How having teenagers puts us in touch with our dark side (and might just help us find the light)

My children are teenagers.

Teenagers are selfish.

They are the center of their world.

That’s the common wisdom anyway.

I wonder if it’s even true?

Maybe what’s more true is that young children are pretty open, loving and giving. They see the world as cooperative.

But then they wise up as teenagers.

They lose their childlike innocence—translate: they stop trusting people to do the right thing

And they see the world for what it really is.

A place where most everyone is out for number one.

In his books of poetry, Songs of Innocence and Songs of Experience, William Blake records this.

For Blake, it’s a bitter but necessary transition.

Without the fall from innocence to experience, we would never be able to appreciate or even understand the innocence when it’s offered back up to us.

This week, two things brought this transition home to me.

  1. I was doing an author visit at an elementary school. My host asked that I focus on the places my writing had taken me.  I found a piece of my early poetry, written when I was a teenager. I was astounded at my sheer selfishness. That’s not how I remember myself.  I remember me being altruistic, kinder than most of the people around me. They were fakes.
  2. Our pastor, Tom Fuerst, asked us this week to examine our darkness. He said that without recognizing and naming our darkness, Easter Sunday with its promise of resurrection and new life is meaningless. We can’t be resurrected unless we understand what we are being resurrected from.

 

Maybe what happens from childhood to teenagerhood is that we start looking beyond ourselves. We look for people worse than us so we can feel better about ourselves.

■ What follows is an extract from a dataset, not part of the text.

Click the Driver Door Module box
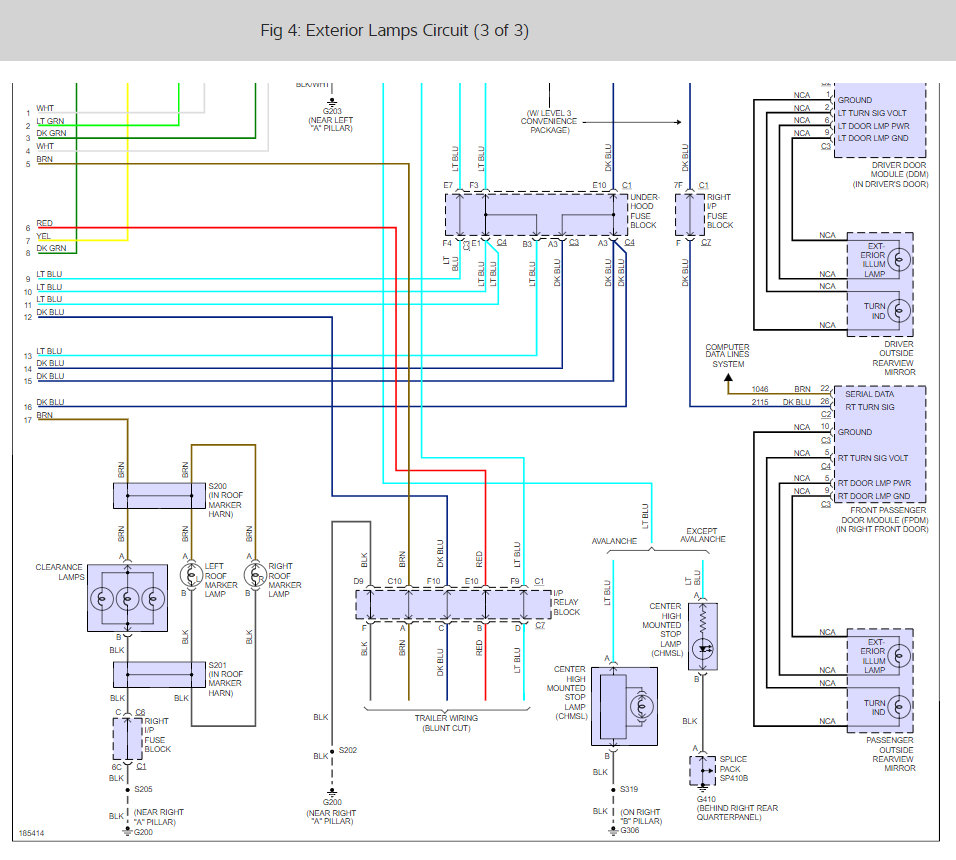956x860 pixels. tap(880, 121)
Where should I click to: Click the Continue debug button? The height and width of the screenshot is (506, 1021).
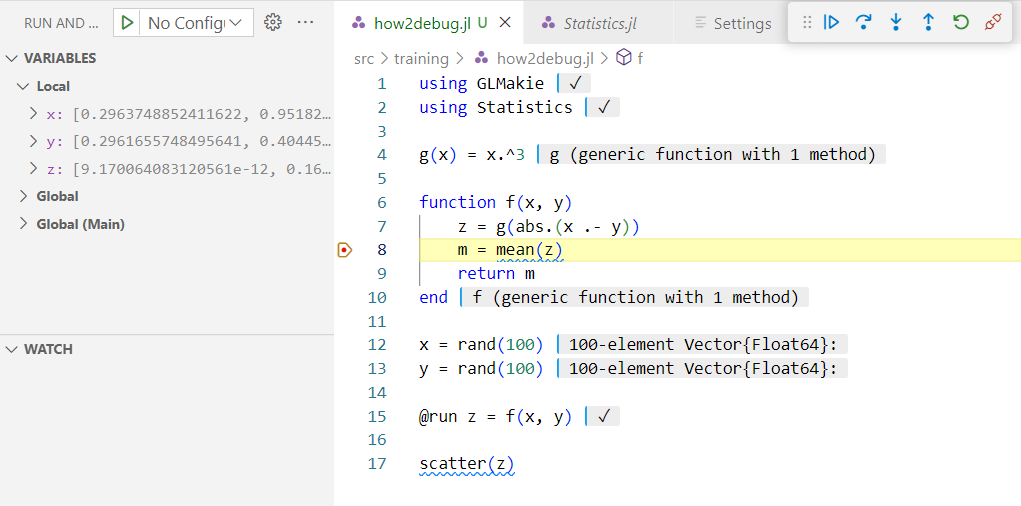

Or maybe, we become so horrified by our own brokenness, our knowledge that we can never live up to our own expectations that we look around us to make sure we are not alone.

We aren’t.

Adulthood: when hyperawareness of what others do wrong stops.

Adulthood: accepting the responsibility of our own dark side. Adulthood: admitting it. Coming face to face with it. Owning it.

And then fixing it.

I think I’m stuck in perpetual teenagerhood.

I’m really good at picking out what everyone else is doing wrong. But what I’m doing wrong? Not so much.

I’m a mother. It’s essential that I guide my children in the way they should go. I help them through their weaknesses and encourage their strengths.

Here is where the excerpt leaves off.